Créer les conditions institutionnelles du travail en équipe
La réunion de concertation hebdomadaire (2 h 15), toutes les activités de l’établissement sont impulsées, régulées et évaluées dans le cadre de cette réunion. Les décisions sont collégiales. Une culture de l'échange se développe alors, basée sur la confiance et la légitimité.Le travail collectif permet de se centrer sur les acquis essentiels. La question du quoi apprendre d'essentiel précède celle du comment apprendre (démarche des actuels nouveaux programmes déclinés en compétences. La nouvelle organisation facilite la co-formation dans la durée, sans perturber les cours. Elle permet"d'outiller" les professeurs et de diffuser les "bonnes pratiques".
Une nouvelle Gestion des ressources humaines, et responsabilisation des professeurs
Elles diminuent les phénomènes de « burn-out » ou Syndrome d'épuisement professionnel. . La responsabilisation accrue engendre une plus grande motivation, le sentiment d’appartenir à une équipe, un établissement, et d'avancer individuellement et collectivement dans la bonne direction, d'avoir de l'emprise sur leur métier
Transformer l’établissement pour créer les conditions d’une vraie communauté éducative
- Repenser la place et le rôle des élèves, l'équilibre entre spécificité et altérité : Une participation effective des élèves (rôles pédagogiques dans les cours et éducatif à l’extérieur), des lieux et des temps de paroles institutionnalisés, une responsabilisation progressive, des activités systématiquement resitué dans une perspective d'apprentissage de la citoyenneté
- Engager tout l’établissement dans la lutte contre la violence scolaire par la mise en pratique des invariants décrits dans les rapports de l'Inspection générale et des chercheurs depuis 30 ans : la mise en place de repères et de limites claires, la mise en place d’une relation de confiance entre élèves et adultes, , une conception de l’établissement comme lieu d’apprentissage de la parole, ( Jacques Lacan: « la violence, c’est de la parole non aboutie ») , un travail en équipe de tous les adultes, une inscription dans l’environnement et une effective co-éducation.

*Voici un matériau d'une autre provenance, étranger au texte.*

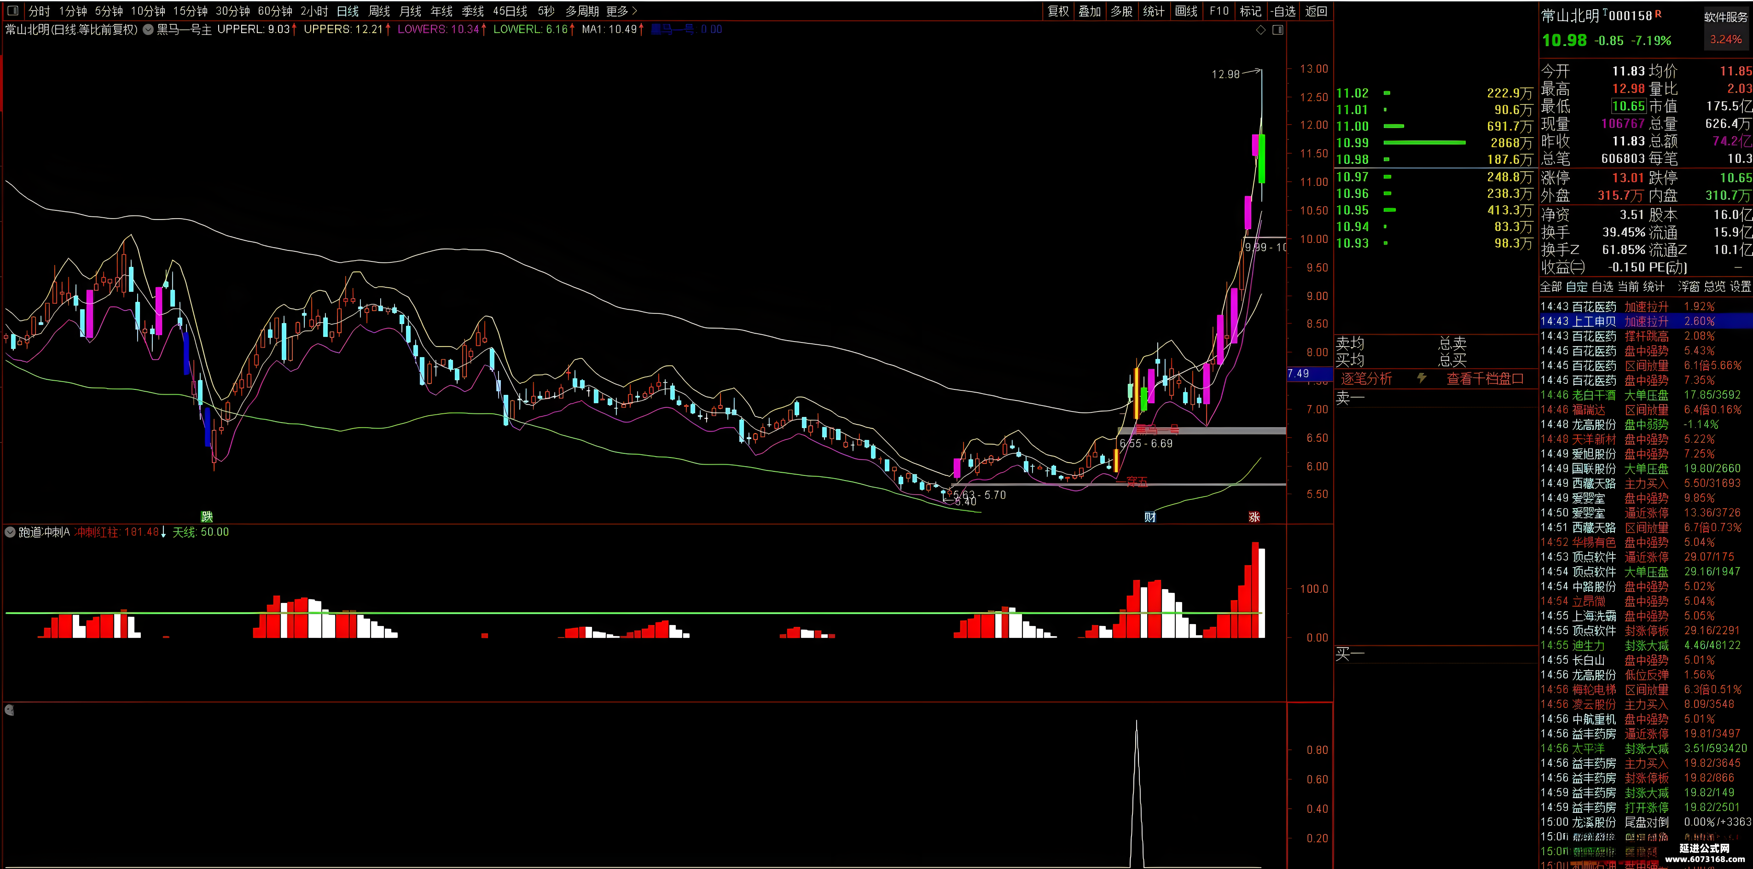This screenshot has width=1753, height=869.
Task: Click the 跌 marker icon at chart bottom
Action: [x=207, y=517]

- Mettre en place une véritable co-éducation avec les parents :
- une réponse apportée aux griefs traditionnels des parents vis-à-vis de l’école : remplacement systématisé des professeurs, entrées et sorties à horaires fixes, emploi du temps fondés sur les rythmes chronobiologiques des élèves.(travail en concertation avec Georges Dupon Lahitte et la FCPE)
- une organisation de l’établissement pour faciliter le dialogue : Le groupe de tutorat est la base de cette relation: l’élection dans chaque groupe de tutorat d’un parent délégué et de quatre parents relais pour le passage de l’information, un travail de suivi par le tuteur-référent, un bilan écrit du trimestrel de l’élève remis en mains propres à la famille débouchant sur un contrat de progrès individuel réaliste (c'est-à-dire à la portée de chaque élève).
- une politique d’établissement visant à associer les parents en les consultant (réunion mensuelle), les informant et en communiquant avec eux en organisant le dialogue (bulletin de liaison bi-hebdomadaire, plan de travail des élèves distribué chaque vendredi aux familles) et en les faisant participer à la vie du collège (participation au temps d’accueil et aux ateliers, café des parents, repas de fin de trimestre). la réussite de cette attitude est pointée dans des masters de sociologie
Une priorité : le travail pour assurer une mixité sociale effective. La question est cruciale pour l'avenir de l'école de la république. Il n’y a pas de fatalité. Elle est équilibrée à Clisthène, des classes sociales aisées qui l’avaient déserté depuis 25 ans viennent dans un quartier difficile scolariser leur enfant à Clisthène.